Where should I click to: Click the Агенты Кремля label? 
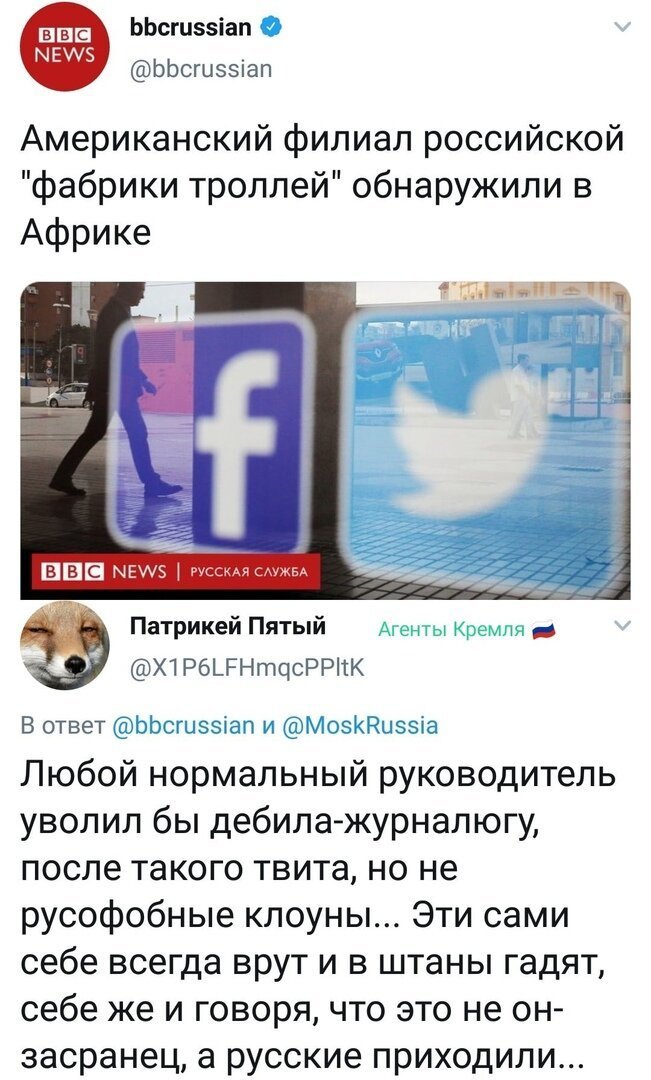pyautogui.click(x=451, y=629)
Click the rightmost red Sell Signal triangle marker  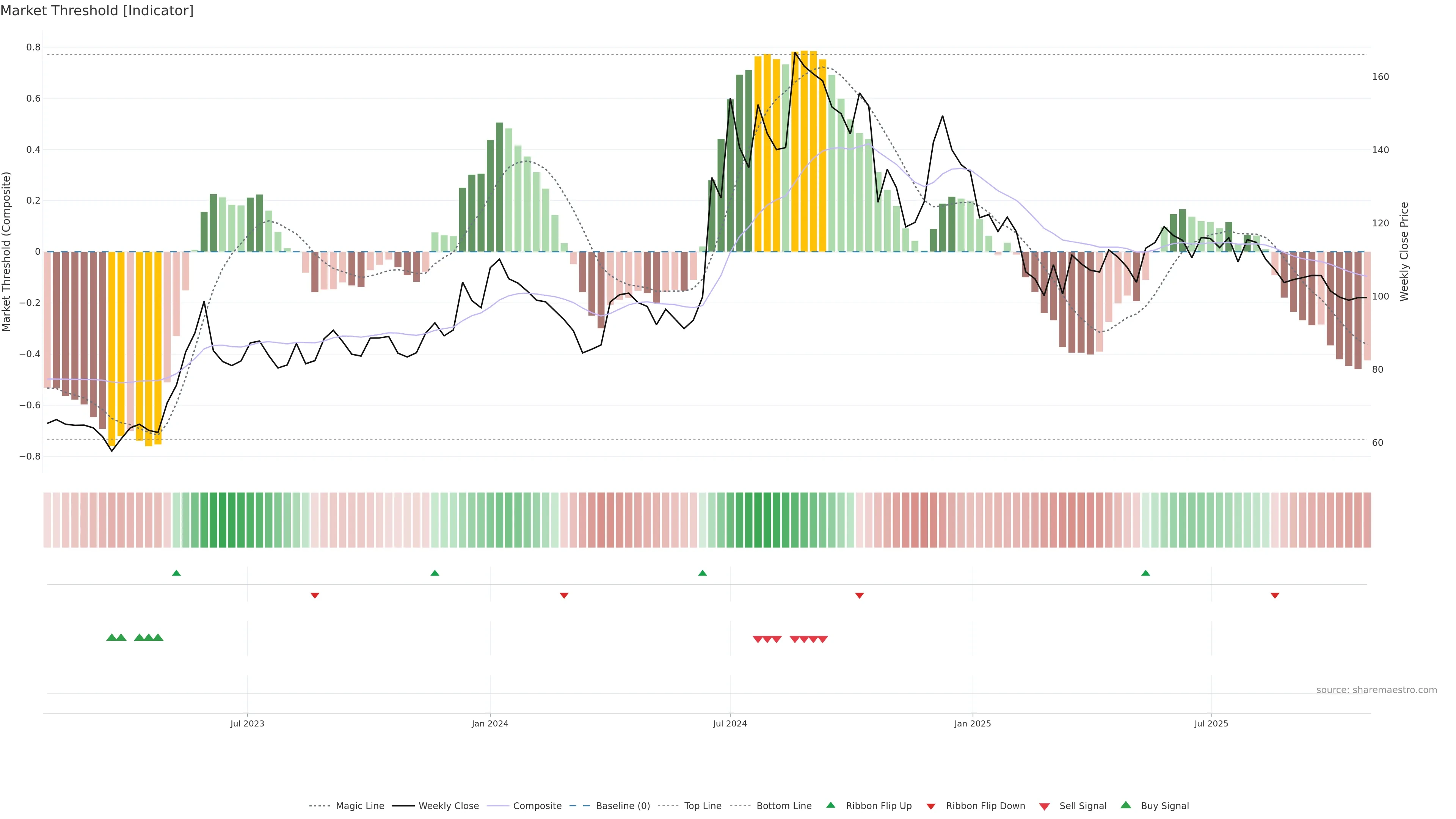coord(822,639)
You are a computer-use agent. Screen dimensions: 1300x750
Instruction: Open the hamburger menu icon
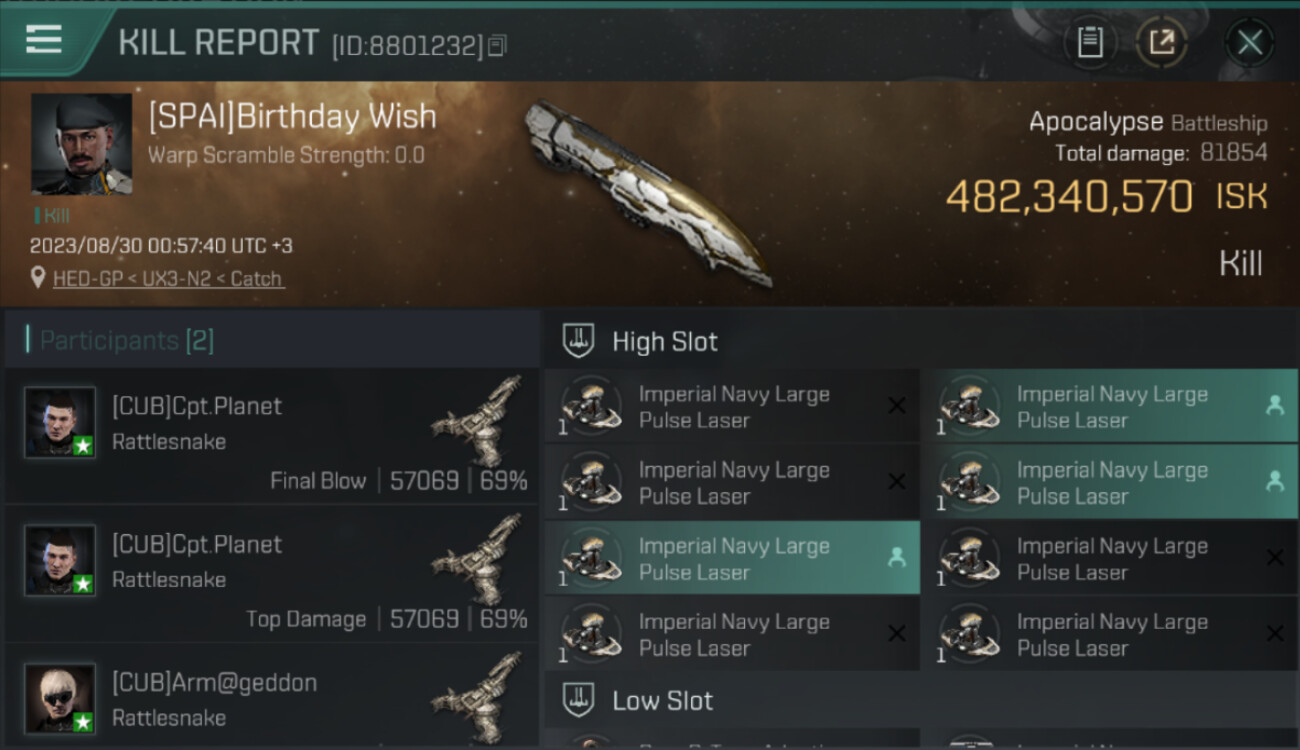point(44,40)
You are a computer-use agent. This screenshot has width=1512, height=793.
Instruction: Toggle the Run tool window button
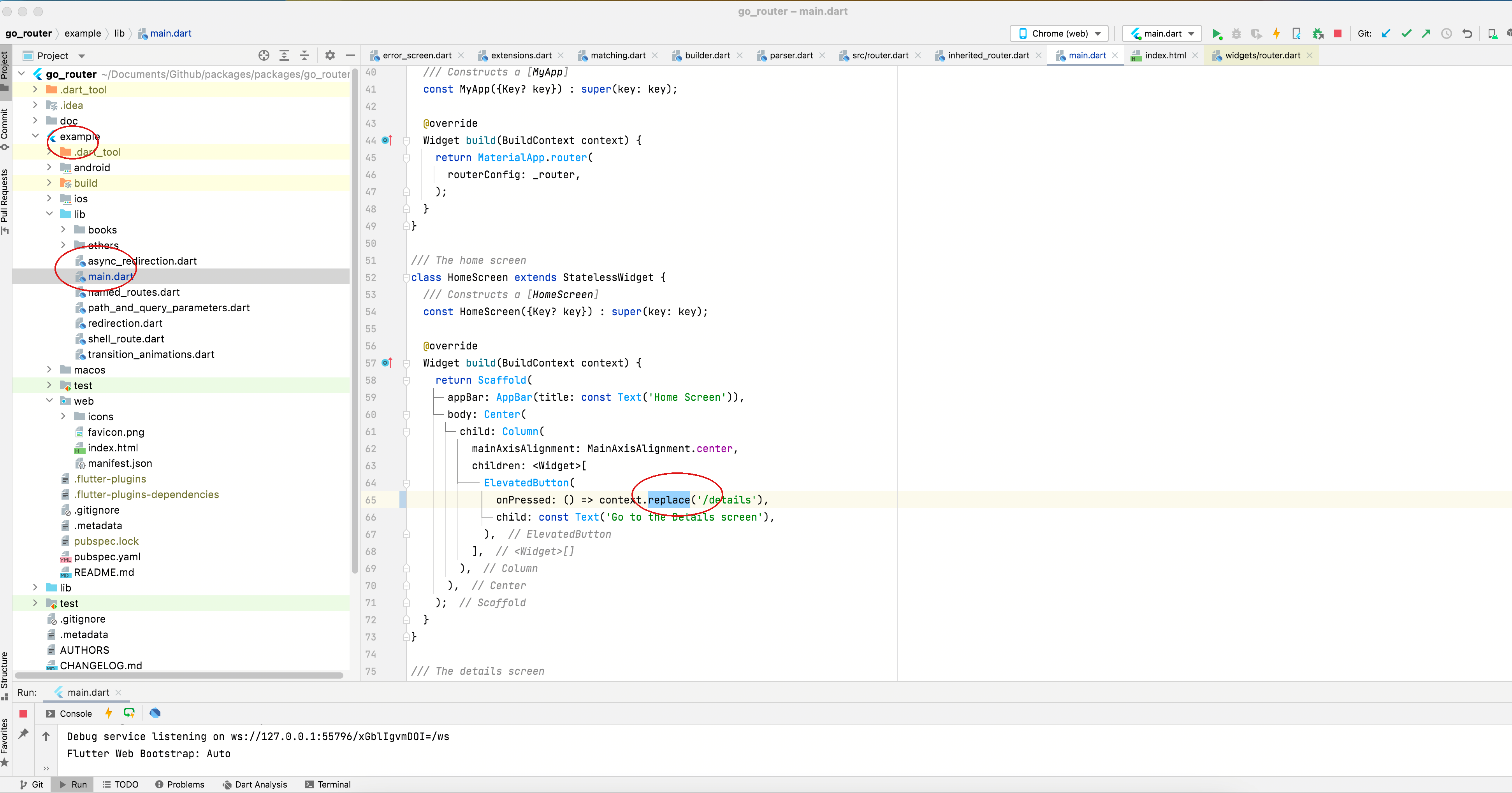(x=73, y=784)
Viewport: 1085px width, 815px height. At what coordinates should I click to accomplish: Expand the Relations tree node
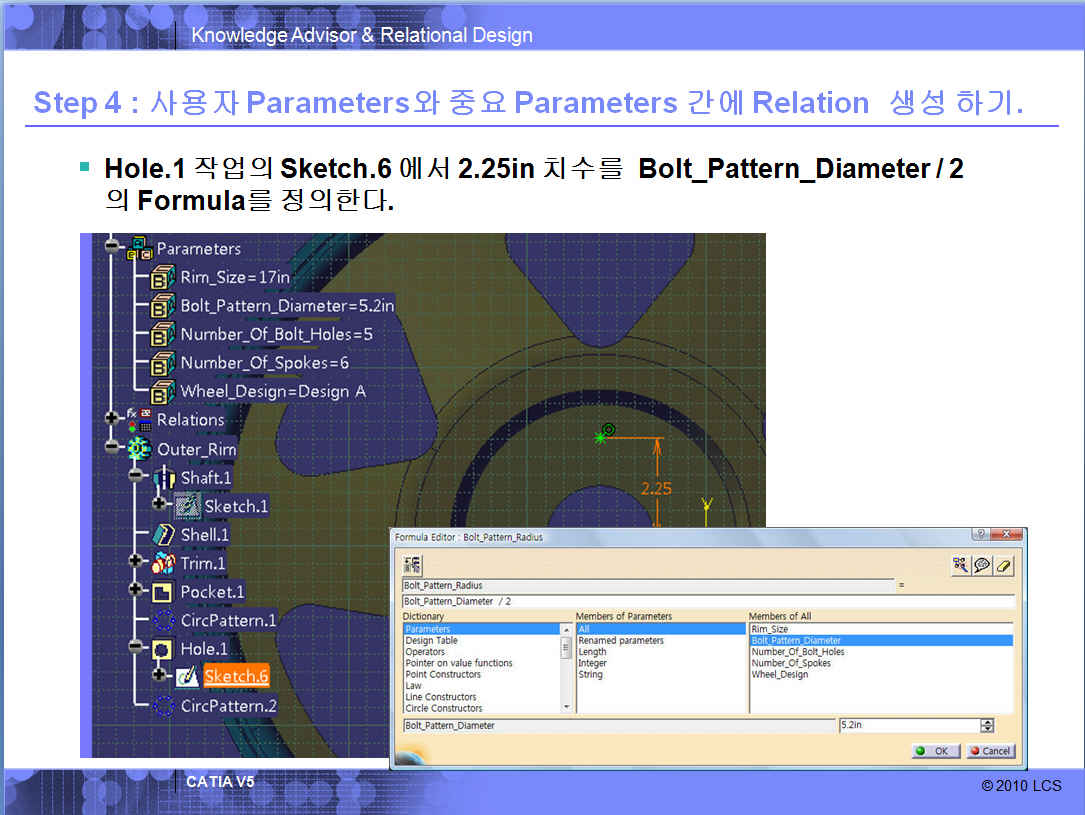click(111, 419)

- Work to do: Change "Relations" to "Attributes" in the items, starting with the line that contains "Viewport: 1085px width, 815px" and going on through the end of the items. Write out only those lines with nothing else altered, and leave the pictures out.

- Written answer:
Viewport: 1085px width, 815px height. At what coordinates should I click to accomplish: Expand the Attributes tree node
click(111, 419)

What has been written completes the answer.